Is it really any surprise that the most despicable villains in our stories are mealy-mouthed weasels whose craven tendencies and propensities for falsehoods make them difficult to watch? Hell, just thinking about a character named Wormtongue from The Lord of the Rings definitely drums up that kind of imagery. This guy is working for the enemy of life indirectly, as stooge to Saruman who is in turn the thrall of Sauron, the big bad. And yet, he demonstrates that he is not completely without merit. He does what he does for love. He is in love with Eowyn, princess of Rohan, but rather than be forthright about his intentions and prepare himself for rejection if that is the way things play out, he chooses the dark path of deceit and corruption in order to bend her to his will (Saruman promised to deliver her to him in exchange for his service - a sex slave, essentially). Eowyn is understandably sickened by him. Suffice it to say that things do not go well for Wormtongue as the story plays out.
Certainly, this is an extreme example of the cost of deceit. But mythology has a purpose in leading people back to themselves. There is no question that the takeaway from this and from many other stories that deal with deception is the idea that it is not worth whatever benefit you think you might gain from lying. What is rewarded in our stories instead is sacrifice of the perceived value of deception.
Sacrifice means to make sacred. But what are we making sacred? Ourselves.
Think about what we are doing when we lie to others. Generally, it is for some kind of self-interest. We lie to people in order to make something cost less, we lie to avoid negative reactions, we lie to avoid the consequences of our actions. We are placing the notion of our separated self ahead of the idea of unity. If we value honour over dishonour, if we place the sanctity of the truth – of unity – above whatever we expect will await us for doing so, we are exchanging ideas. We are letting go of the separated idea of self and trusting in the unity of the world. And if you are pure of heart – if your intentions are indeed legitimate – that trust is rewarded.

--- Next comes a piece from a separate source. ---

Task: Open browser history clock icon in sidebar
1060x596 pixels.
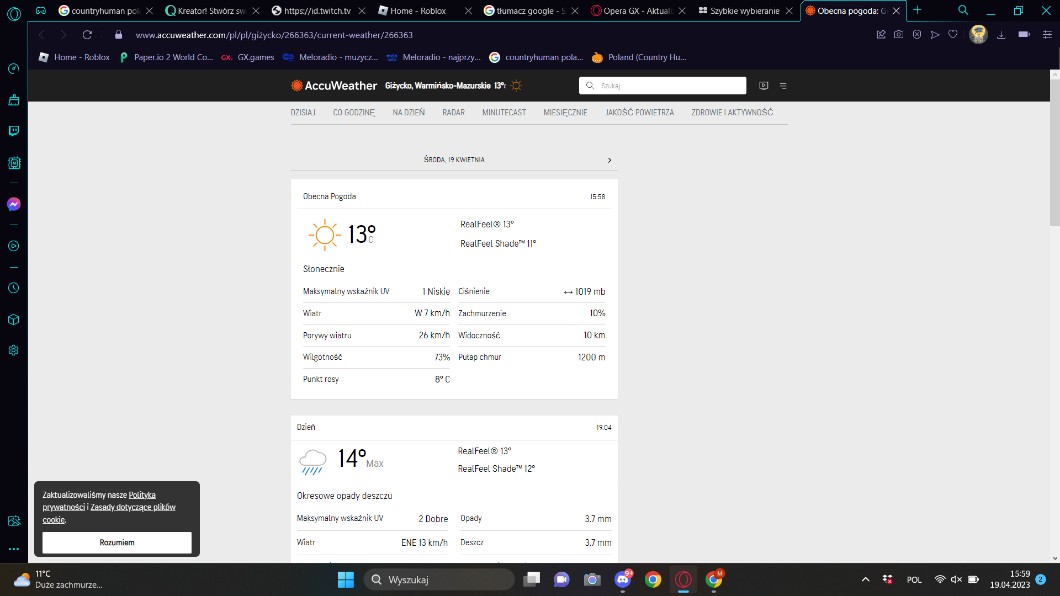Action: click(x=14, y=287)
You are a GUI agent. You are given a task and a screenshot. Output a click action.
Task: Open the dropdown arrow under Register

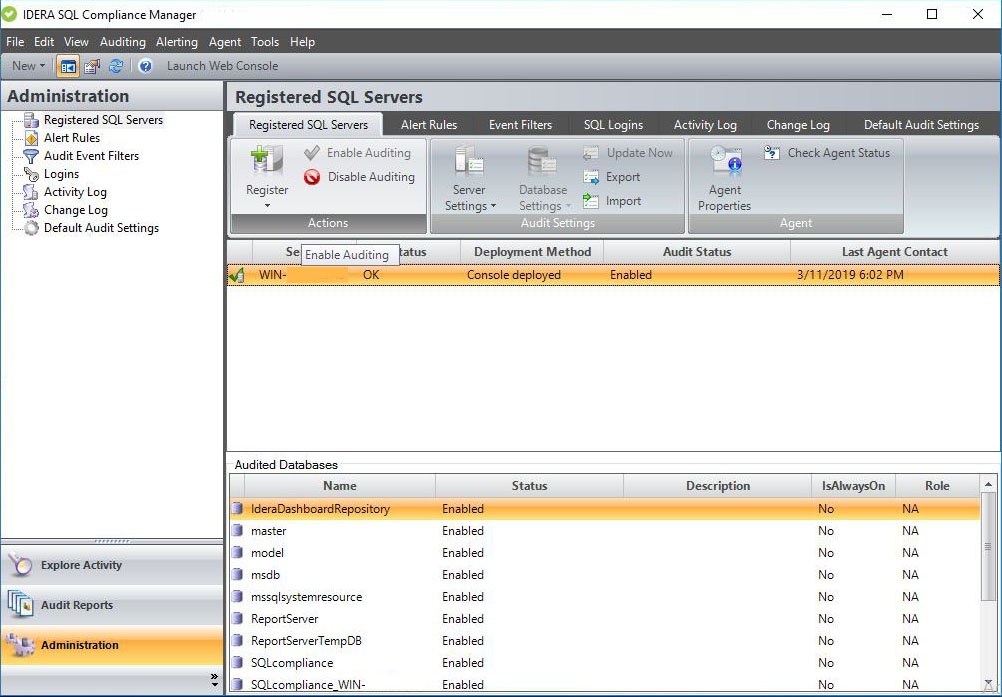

Let me reiterate: making this choice is not easy, especially when the stakes are high. But when the stakes are high, isn’t that exactly when the difficult decision needs to be made? If we cannot cleave to integrity when it matters the most, what value does it even hold? You either have integrity or you don’t, and you can lose it in a moment by giving into your fearful urges. It has happened to me, time and time again in the past.
But I eventually made ‘the’ choice, the one that saw me reclaim my integrity. It was a choice to always tell the truth, no matter what the perceived cost. And instead of finding annihilation, I found peace. Instead of a desecration, the desert bloomed. Instead of poverty in the material world, I became wealthy in my surroundings and my soul. And guess what? It wasn’t because I ‘earned’ anything. It was because I simply remembered who I am. Who we all are. Because I wagered on the idea that there was something more to life. This is within each and every one of us to discover. All you have to do is bet on unity, that if you jump you will not fall. They say, ‘the truth will set you free,’ but I would clarify that a bit.
The courage to tell the truth, always: this will set you free.